Nice vs. Good, honesty, and Snape: Was Snape, Apologies, and Redemption

lanval1015 lanval1015 at yahoo.com
Fri May 26 17:37:52 UTC 2006


No: HPFGUIDX 152951

--- In HPforGrownups at yahoogroups.com, "houyhnhnm102" <celizwh at ...> 
wrote:
>
> Lanval:
> 
> > Or from a simple, basic feeling of goodwill towards 
> > others -- and likewise a reluctance to hurt others. 
> > Anything wrong with that?
> 
> houyhnhnm:
> 
> I would certainly agree that anyone fitting that description is a 
good
> person.  Who would you say fits that description in the 
Potterverse? 

Lanval:
I'm really, really reluctant to put such labels on any of the 
young'uns. There are so many factors playing into kids' and 
teenagers' decisions and actions -- lack of experience, lack of 
independent thinking, peer pressure, hormones... I can see some of 
them going in the right direction (and I would agree that Luna, God 
love her, is one of them. Probably my favorite among the 'minor' kid 
characters).


> houyhnhnm:
> Among the adults, who qualifies for your definition of nice=good?  

Lanval:
Arthur, Remus, Tonks, Hagrid, to name just a few. They're 
all on the right side, so they qualify as 'good', right?

Mind, I don't think for a minute ANY of them is always 
nice/kind/polite. But on my personal Gray-Scale of Niceness, they all 
score somewhere in the ash/driftwood/pale pewter range. Snape's more 
of a charcoal. :)

Molly and Sirius are a bit harder to define. Molly has too much of a 
Mother-Bear-thing going to be called 'nice', I think (though 
personally I'm very fond of her). But she gets a bit too riled up 
when she perceives an insult to any of her cubs (including Harry), 
and has then a habit of attacking before thinking.

Sirius -- again, I can't find any hint of him being a Real Meanie, 
once he left school. He's rather sweet with the kids, and I greatly 
admire his self-control when one of the twins gets nasty 
with him in OotP (same when Molly slams him with what is probably THE 
ugliest remark of her career). Both times he realizes that they are 
under terrible stress, and he puts away his personal sentiments.  But 
altogether he's so screwed in the head by the time he gets out of 
Azkaban, I'm loath to pass judgment on him.

Dumbledore? Unfailingly polite and kind to people, most of the time, 
even if his actions aren't always. But JKR has called him the epitome 
of goodness, and I'm inclined to trust her.


houyhnhnm:
> On the other hand, the "nicest" person in the six books, and it is 
the
> kind of "nice" that causes people to recoil from the word, is 
Dolores
> Umbridge.  She speaks with a "fluttery, girlish, high-pitched 
voice".
>  She gives "silvery" laughs. She never barges into the conversation,
> but rather coughs delicately to signal her intention to speak 
("/Hem,
> hem/")  She is unfailingly polite and pleasant.  She smiles and 
speaks
> sweetly, even when she is forcing Harry to carve sentences into the
> back of his own hand. (Was anyone else reminded of Kafka's "In the
> Penal Colony"?) I have no doubt she considers herself "nice".

......

**Problem description:**
Extend the mailing-list post on niceness and goodness in Harry Potter, picking up directly after its final sentence. The listing that comes next has no connection to the mailing-list post on niceness and goodness in Harry Potter.

**Data extract:**
......

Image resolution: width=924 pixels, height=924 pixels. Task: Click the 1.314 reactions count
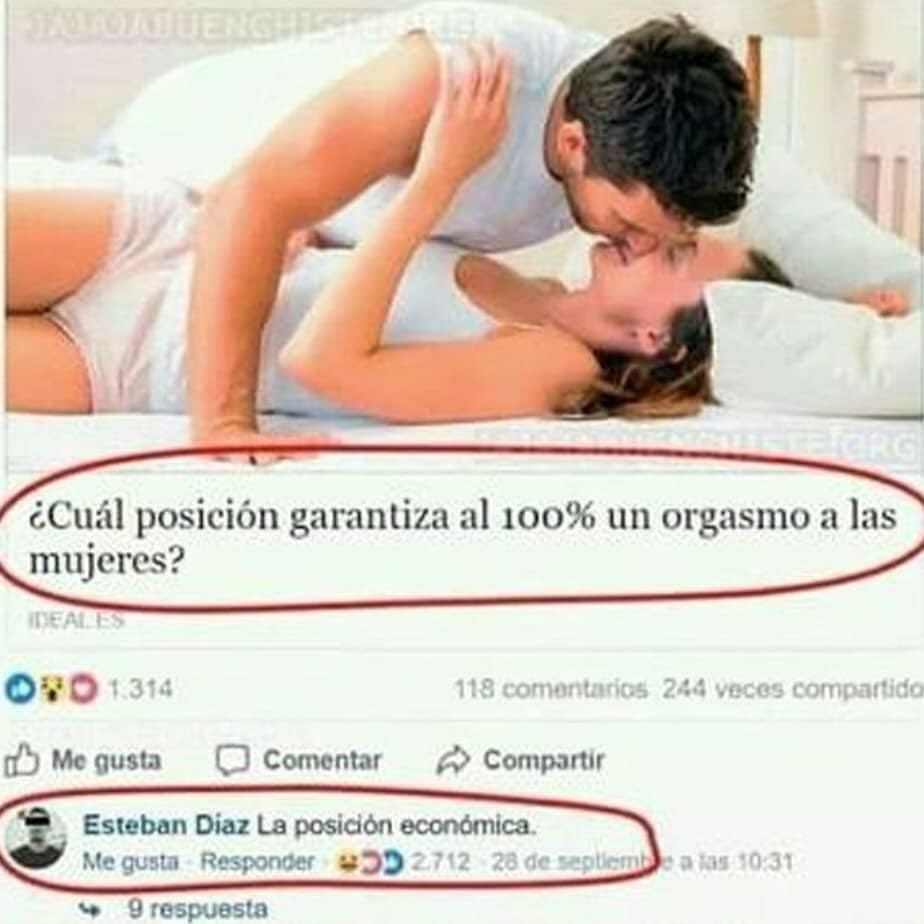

......

**In response:**
Lanval:
Ah. Umbridge. She perfectly embodies the Superficially-Nice-but-Nasty-
Inside type, doesn't she?

Dear Dolores is a special case for me. I recall cries of woe 
following the release of OotP, about what a shallow two-dimensional 
villain she was. How boring! How lame of JKR! There must be another 
side of Umbridge, we never get to know her to see what makes her so 
nasty!

I don't think Dolores Umbridge the Person matters at all, to JKR or 
the story. I see her as an allegory. For instance, in Thomas 
Mann's "The Magic Mountain", the character of Lodovico Settembrini 
represents Humanism, while his constant sparring partner Leo Naphta 
represents what might be called Religious Radicalism. To me, Umbrigde 
represents Fascism/Totalitarianism, in all its creeping menace, made 
all the more dangerous because of the banality of her appearance. 
Every child knows that when one encounters a monstrous slitty-
nostrilled, red-eyed, madly cackling chap in a graveyard, it's time 
to be Very Afraid. But Umbridge, who looks "like someone's maiden 
aunt"? Who collects pictures of kittens?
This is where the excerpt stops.